Павсаний принадлежал к общегреческому движению реставрации, называемому для краткости Второй Софистикой [112]. Для подобного рода интеллектуалов привлекательность Леонида заключалась в том, что он был очевидным блистательным героем великого (к сожалению, далекого) прошлого греков, на которого современные риторы и софисты могли излить свои ностальгические восторги. И действительно, их нередко преувеличенные панегирики были столь регулярны и обильны, что заслужили сатирическую отповедь со стороны блестящего остроумца Лукиана [113].

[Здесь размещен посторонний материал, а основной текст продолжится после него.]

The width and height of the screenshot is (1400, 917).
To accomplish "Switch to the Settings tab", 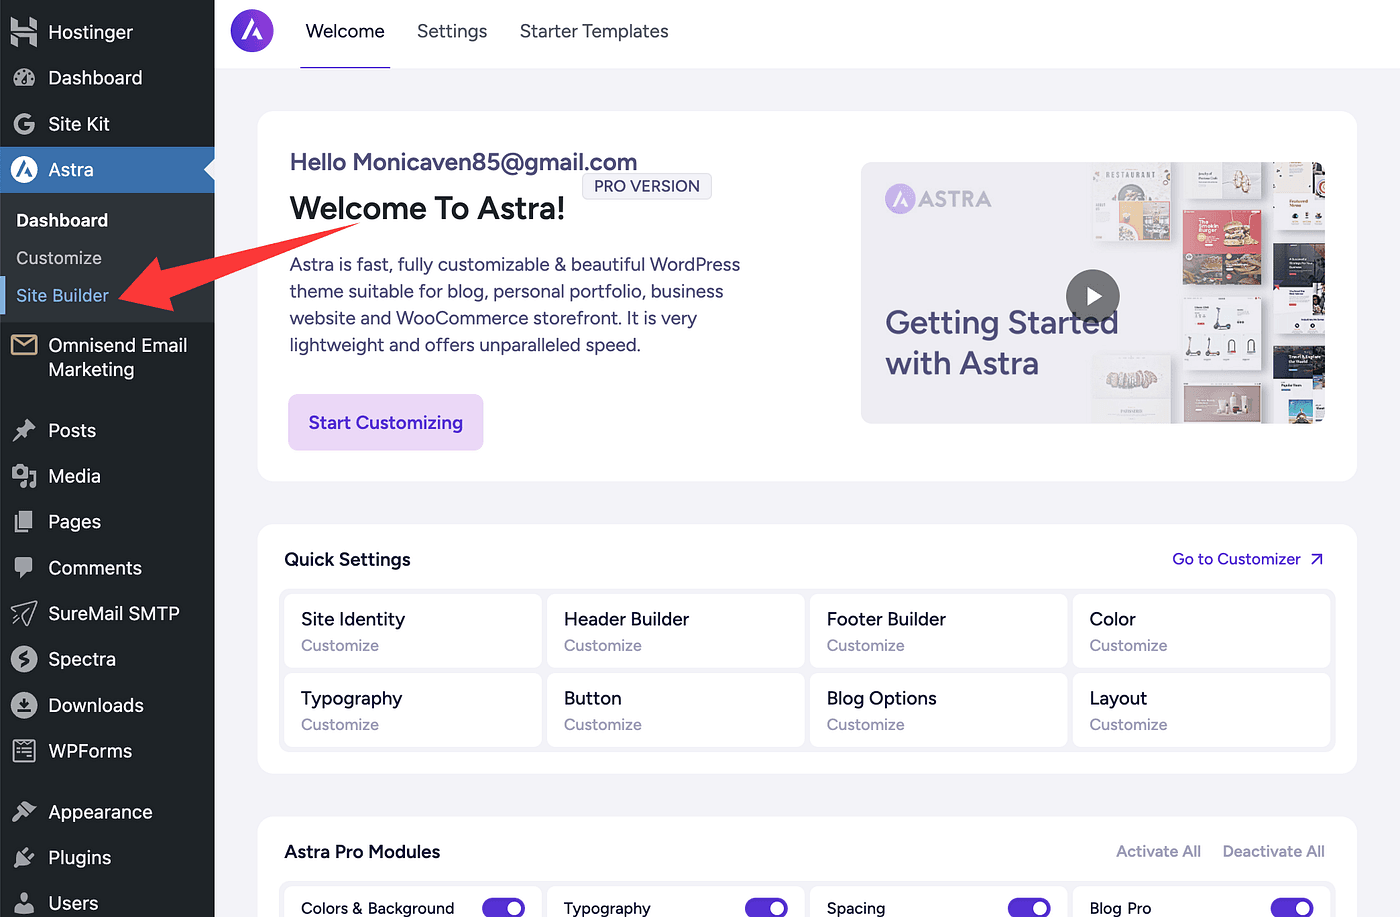I will pos(452,31).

С другой стороны, Плутарх (около 46–120 гг.) и не думал писать сатиры на Леонида. Помимо чисто риторической продукции своей юности (включавшей панегирики Александру Великому) и множества философских эссе зрелого возраста, основной вклад Плутарха в греческую литературу и культуру представлял собой ряд параллельных биографий великих греков и римлян более или менее отдаленного прошлого. Одна из них — Жизнь Леонида , одно из немногих его Жизнеописаний , к сожалению, не сохранившихся до наших дней. В нашем распоряжении только приписываемые Леониду апофтегмы из собрания Изречений царей и полководцев , а также цитируемые Плутархом в сохранившихся Жизнеописаниях .

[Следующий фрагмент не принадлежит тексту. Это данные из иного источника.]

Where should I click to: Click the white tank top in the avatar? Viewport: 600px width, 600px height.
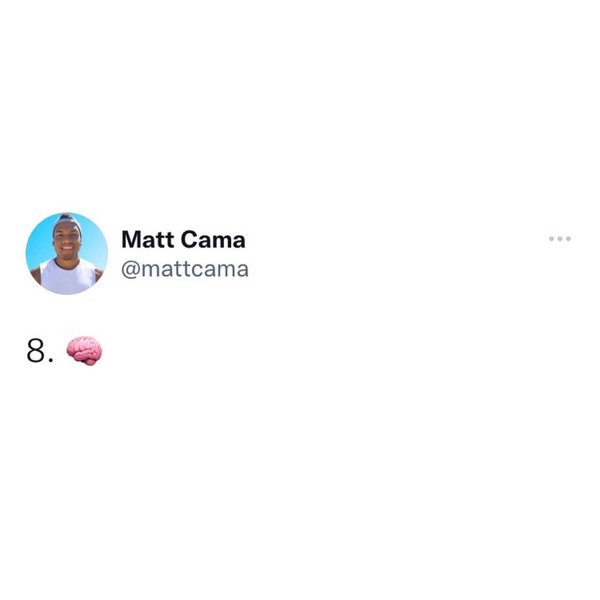67,276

Например, в своем жизнеописании спартанского царя-реформатора, если не революционера, Клеомена III (годы правления 235–222 до Р.Х.) Плутарх пишет:
Рассказывают, что, когда Леонида в древние времена попросили дать оценку Тиртея как поэта, он отвечал: «Прекрасный поэт, зажигающий сердца молодежи», на том основании, что его стихи наполняли молодых людей таким энтузиазмом, что в бою они переставали беспокоиться о своей жизни.
Это классическое проявление изобретения традиции в действии. Этой цитатой из работы первой половины второго века от Р.Х., представляющей собой изречение, приписываемое знаменитому царю Спарты начала пятого века до Р.Х., читатель в своем воображении по желанию Плутарха переносится назад к жизни, делам и временам «национального» спартанского поэта седьмого века [114]. Плутарх намерен внушить мысль об очень высоком уровне культурной преемственности на протяжении более восьми столетий, в то время как в действительности он и Павсаний Перигет, несомненно, должны были признаваться самим себе в моменты спокойного размышления — мир необратимо изменился, и притом, как оба они считали, ни в коем случае не в лучшую сторону.

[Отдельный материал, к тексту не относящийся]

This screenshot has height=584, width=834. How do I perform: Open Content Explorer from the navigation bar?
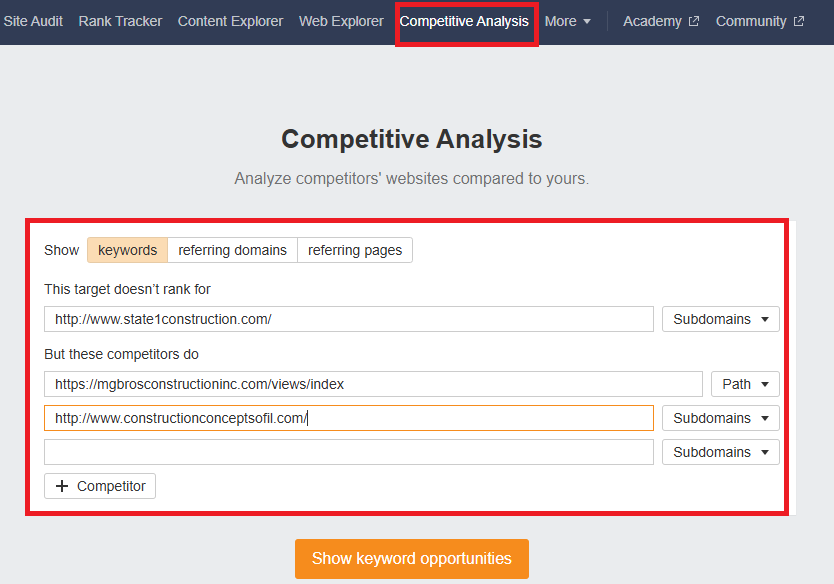[230, 21]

В следующем, третьем столетии христианский апологет Ориген (около 185–253 года) без колебаний ссылался на языческий прецедент в своей словесной войне с язычником Цельсом. Ориген даже был готов допустить, что центральную мистерию страстей и смерти Христа вполне можно проиллюстрировать сравнением с добровольной и неизбежной смертью Леонида. Столетием позже борьба между язычеством и христианством — не говоря уже о разных версиях христианства — достигла остроты не просто взаимных устных обвинений, а взаимного истребления. Среди этой свары, но в надежде, что он находится над ней, Синесий из Кирены гордо заявлял о своей спартанской генеалогии. (Кирена была основана в Северной Африке, современной Ливии, в конце седьмого века до Р.Х.; ее основатели пришли из Феры, ныне Санторина (венецианское название), одного из островов Киклад, и по некоторым сведениям, первооснователями города Феры были беженцы из Спарты, чьим внучатым потомком была Кирена.)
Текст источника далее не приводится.